Nous mettons en garde nos lecteurs contre les innombrables fake-news, volontaires ou involontaires qui circulent dans la littérature et la toile concernant l’histoire de l’Alsace ; à commencer sur Wikipédia…
L’histoire de l’Alsace ne commence pas en 1870 et, encore moins, ne se résume-t-elle à la Seconde Guerre mondiale. Comprendre le drame des Malgré-nous nécessite de le contextualiser. D’autant que la réalité historique vécue par les Alsaciens ne correspond pas aux clichés diffusés dans la société française qui, depuis 150 ans, sont destinés à nier l’ancrage multiséculaire de l’Alsace dans l’espace linguistique germanophone, pourtant fondateur de la singularité et de la richesse culturelle de cette région frontalière au cœur de l’Europe.
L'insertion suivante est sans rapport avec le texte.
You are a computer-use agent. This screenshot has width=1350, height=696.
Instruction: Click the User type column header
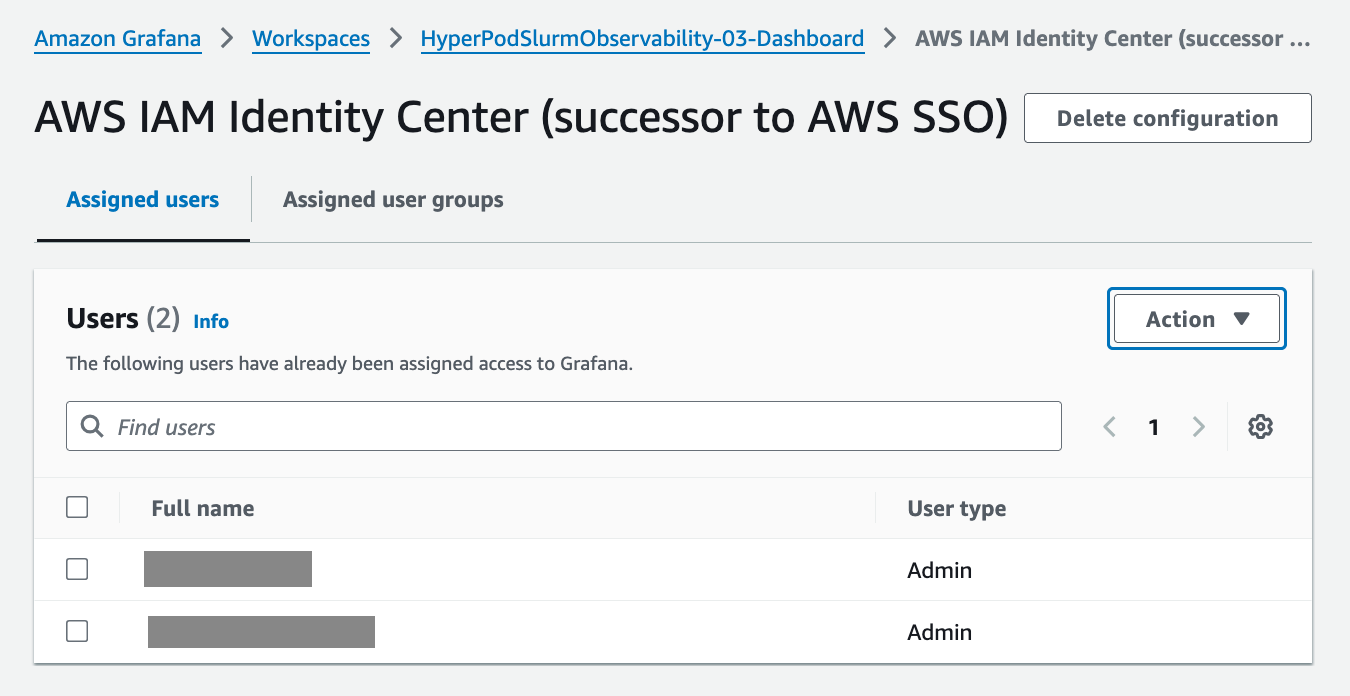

L’annexion à la France va débuter avec le traité de Munster qui, en 1648, met fin la Guerre de Trente Ans et permet à Louis XIV de récupérer les possessions des Habsburg – mais uniquement celles-ci ; elles correspondent à l’actuel Sundgau (Sud du Haut-Rhin) – puis, par la force, la ville libre de Strasbourg en 1681 et, en 1697, tout le territoire de l’Alsace par le traité de Ryswick (à l’exception de Mulhouse qui ne deviendra française qu’en mars 1798).
Jusqu’à la Révolution française, l’Alsace – dont la frontière douanière se situait alors sur la crête des Vosges – aura le statut de province à l’instar de l’étranger effectif. Les Révolutionnaires établiront la frontière sur le Rhin. Malgré ces changements de souveraineté, les Alsaciens continuent d’appartenir à l’espace linguistique et culturel germanophone.
Par le traité de Frankfurt/Francfort de 1871 qui met fin à la guerre déclarée par la France à la Prusse, l’Alsace redevient allemande. En effet, l’accord de cession voté le 4 mars 1871 par l’Assemblée nationale stipule : « La France renonce en faveur de l’Empire allemand à tous ses droits et titres sur les territoires situés à l’est de la frontière ci-après désignée » ; en l’espèce, l’Alsace et la Moselle (dans leurs limites actuelles) et une partie de la Meurthe. Par ce traité, reconnu par la communauté internationale, « […] l’Empire allemand possédera ces territoires à perpétuité, en toute souveraineté et propriété. ». Ces territoires cédés formeront ensemble le Reichsland Elsass-Lothringen qui, le 31 mai 1911, sera doté d’un Parlement / Landtag lui conférant un statut de quasi-Etat bénéficiant d’une forte autonomie au sein de la confédération allemande. Les Alsaciens deviennent des Reichsdeutschen.
Les 380 000 Feldgrauen Alsaciens-Mosellans mobilisés durant la Première Guerre mondiale le seront donc dans la plus stricte légalité et ils combattront loyalement dans l’armée du Kaiser pour la défense de leur patrie / Vaterland. Leur prétendu cœur français sous l’uniforme allemand est une invention de la propagande française pour justifier l’absence de referendum à la fin de la guerre. A partir du 11 novembre 1918, la France occupera militairement l’Alsace (et la Moselle) jusqu’au 10 janvier 1920, date de promulgation de la loi d’entrée en vigueur, après ratification par le Parlement français, du traité de Versailles signé le 28 juin 1919. Aucune instance officielle alsacienne n’a jamais sollicité la « libération » de l’Alsace par la France. En 1918, la population célèbre avant tout la fin de la guerre.
Dès l’occupation de novembre 1918, la France va engager une politique brutale de francisation d’une population qui, depuis 1 700 ans, appartient à l’espace linguistique et culturel germanophone. Cette réalité est essentielle pour aborder l’histoire des Alsaciens, sans laquelle il est impossible de comprendre la singularité, toujours actuelle, de ce territoire.